Though our knowledge of current life forms is seriously deficient, it is encyclopediac compared to our knowledge of past life forms. It is doubtful that we are aware of even .001% of all past species, let alone their life styles, the ecologies in which they existed, or their reproductive habits. In short, our ignorance is profound.
It is on the basis of this profound ignorance that we have based that wildest of inductions, the doctrine of common descent. What is the evidence? Evidently it is not knowledge of the actual lineages of life; of these, we know almost nothing. No, the argument rests on assumptions. Thus we observe that life forms reproduce and do not observe spontaneous biogenesis. The assumption is that our observations are complete and sufficient. And yet we know (or believe we know) that abiogenesis must have happened. We do not know how it happened or in what ways it could have happened. At best, our knowledge consist of some pretty experiments with suggestive results.
For all we know, abiogenesis could be going on right now in some form or way that we simply don't recognize. The argument that it couldn't happen now in the presence of existing life is simply a bit of specious handwaving.
Another assumption underlying the doctrine of common descent is that the commonality of basic biochemistry of life is universal and is evidence for common descent. There are problems here. One is (yet again) our profound ignorance. We don't the details of the biochemistry of all lifeforms, particularly those of our more eccentric prokaryote cousins. More importantly, commonality of biochemistry does not guarantee common descent. Horizontal transfer, the transfer of biochemicals between organisms, is continually occurring and, as far as we can tell, always has been throughout the history of life.
A third assumption is that life forms are unitary individuals with a single heredity. That is, we are composed of cells that all have the same DNA as the original fertilized egg. This assumption is at best a simplification and can be seriously misleading. As physical organisms we are, all of us multi-cellular life forms, chimeras, communities of lifeforms with different heredities and biological interests. Some of us, lichens for example, are integral collaborations. Even the eurkaryote cells themselves are collections of coordinated lines of descent.

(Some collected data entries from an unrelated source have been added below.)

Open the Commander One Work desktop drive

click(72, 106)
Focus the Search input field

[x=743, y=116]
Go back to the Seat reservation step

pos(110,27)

In short, the doctrine of common descent is at best a superficial simplification and perhaps even seriously wrong. Why, then, is it treated as a simple, obvious truth. The major reason, perhaps, is that it is hard to think of plausible alternatives and amendments. Some adduce this as evidence for common descent. It is not. Failure to think of alternatives to a thesis is not evidence for a thesis.
This page was last updated June 1, 2008.